A HUF is a joint family’s business which is recognized under Income Tax Act. It is created by members of a family who are lineal descendants from a common ancestor, and it is governed by the Hindu law. The HUF offers unique benefits in Indian taxation and asset management, and it is a separate legal entity from individual family members.
The head of the family, called the Karta, He or she manages the HUF’s assets and affairs. As mentioned above HUFs are recognized as separate legal entities for taxation purposes, allowing them to hold assets, earn income, and file separate tax returns, thus providing tax-saving opportunities.
Who Can be Members of HUF?
An HUF can be formed by a family with a minimum of two members. The following are the members of a HUF
- Karta: The karta is the head of the HUF.
- Coparceners: All the male and female (including daughters) lineal descendants of a common ancestor. The daughters are also coparceners by birth and have equal rights.
- Other Members: Wives of coparceners become members of HUF after marriage but are not coparceners themselves.
It is important to understand that only coparceners have the legal right to demand partition of the HUF property, while the other members have maintenance rights. All coparceners are liable only for their respective shares in the HUF, whereas the Karta has unlimited liability for all dues of the HUF, including tax liabilities.
Separate PAN & Basic Exemption Limit
HUF is treated as a separate legal entity. Just like an individual, a HUF gets basic exemption limits, helping split income and reduce tax liability.
Steps to create HUF
Forming a Hindu Undivided Family (HUF) is simple and involves steps like
- Creating a HUF deed,
First of all, HUF deed is created along with estamp/ revenue stamp.

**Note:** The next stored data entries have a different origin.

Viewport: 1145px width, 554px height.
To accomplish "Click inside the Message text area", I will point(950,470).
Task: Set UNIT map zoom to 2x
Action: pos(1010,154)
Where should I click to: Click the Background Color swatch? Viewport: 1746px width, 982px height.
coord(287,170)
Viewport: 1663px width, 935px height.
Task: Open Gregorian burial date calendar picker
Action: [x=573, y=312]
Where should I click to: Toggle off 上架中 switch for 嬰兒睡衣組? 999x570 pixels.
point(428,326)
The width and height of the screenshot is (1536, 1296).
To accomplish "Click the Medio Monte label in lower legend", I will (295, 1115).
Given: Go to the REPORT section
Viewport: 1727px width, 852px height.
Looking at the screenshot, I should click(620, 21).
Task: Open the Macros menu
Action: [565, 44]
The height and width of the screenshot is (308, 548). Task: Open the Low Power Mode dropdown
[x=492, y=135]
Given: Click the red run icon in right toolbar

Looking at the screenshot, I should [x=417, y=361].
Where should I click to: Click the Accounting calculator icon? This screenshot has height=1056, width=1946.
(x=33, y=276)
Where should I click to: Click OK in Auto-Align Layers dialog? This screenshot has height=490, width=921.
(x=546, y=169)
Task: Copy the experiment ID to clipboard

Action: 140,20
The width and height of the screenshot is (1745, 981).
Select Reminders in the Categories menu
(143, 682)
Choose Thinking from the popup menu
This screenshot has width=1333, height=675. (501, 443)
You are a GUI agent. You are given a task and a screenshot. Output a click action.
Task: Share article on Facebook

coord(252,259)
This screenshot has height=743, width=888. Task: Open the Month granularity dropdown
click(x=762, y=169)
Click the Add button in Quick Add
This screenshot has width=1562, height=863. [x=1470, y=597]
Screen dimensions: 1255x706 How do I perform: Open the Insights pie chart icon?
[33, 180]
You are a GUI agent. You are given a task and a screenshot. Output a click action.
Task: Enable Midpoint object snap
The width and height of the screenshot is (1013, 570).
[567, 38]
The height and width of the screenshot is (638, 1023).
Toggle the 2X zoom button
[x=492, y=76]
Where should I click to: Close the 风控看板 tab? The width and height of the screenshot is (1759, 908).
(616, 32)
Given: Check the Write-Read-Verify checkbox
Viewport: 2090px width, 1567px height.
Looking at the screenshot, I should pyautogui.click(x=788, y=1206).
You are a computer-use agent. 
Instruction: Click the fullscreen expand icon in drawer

- Applying for a HUF PAN card
Along with HUF deed its PAN card is applied at Income tax department related NSDL centers in prescribed form and generally rubber stamp and signature of Karta is attached on it.
- Opening a bank account, and
After receiving PAN card, bank account needs to be opened. Necessary documents like HUF deed, rubber stamp and pan card and in a few banks other required documents are also produced.
- Starting the operations of the HUF.
After opening HUF’s Bank account, its operation can be started.
- Income Tax Return (ITR)
If the income of HUF is in taxable slab then its ITR must be filed.
HUF Tax Benefits
HUFs enjoy several tax benefits under the Income Tax Act. The income tax slabs for HUFs are the same as those for individuals, with a basic exemption limit of Rs. 2.5 lakh under the old regime and Rs. 4 lakh under the new regime for FY 2025-26. HUFs can claim deductions under Section 80C for investments like PPF and ELSS, Section 80D for health insurance premiums, and Section 80G for donations. They are also eligible for deductions on home loan interest repayments and can claim capital gains exemptions under Sections 54, 54F, and 54EC when reinvesting proceeds as per law.